Постоянные очереди из людей разных национальностей к Мавзолею Ленина стали для новых мигрантов символом, связывающим Москву с образом Советского Союза и с ними как с советскими гражданами. Кыргыз Нарынбек Темиркулов, приехавший в Москву поступать в университет, отмечал:
[Когда я впервые приехал в Москву и меня встретили друзья], это было очень захватывающе. <…> Люди торопились, и я не знал, куда они все шли. <…> Потом я узнал, что они собираются в очередь [у Мавзолея] Владимира Ильича [Ленина]. Люди приезжали к 2–3 часам ночи, чтобы занять место. Мы тоже хотели зайти, но я был уставшим. <…> Однако вскоре я увидел, что Ленин был обычным человеком. Было здорово увидеть его своими глазами[477].

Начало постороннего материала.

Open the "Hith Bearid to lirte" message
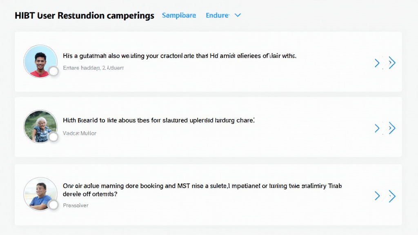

Кыргызу Анарбеку Закирову, бывшему призывнику, позже изучавшему архивоведение, Мавзолей давал чувство общности. Он вспоминал, что там он «всегда в итоге встречал других кыргызов и разговаривал с ними, <…> во время каждого приезда в Москву обязательно делал там первую остановку»[478]. Абдул Халимов, студент медицинского отделения, шутил, что он был одним из немногих выходцев из Средней Азии, которых ленинский Мавзолей не впечатлил, ведь он «уже насмотрелся на трупы»[479]. Для мигрантов и туристов памятники выступали многонациональными пространствами, символизировавшими общие советские мечты, реализованные с помощью материалистического прогресса ленинской, социалистической модернизации.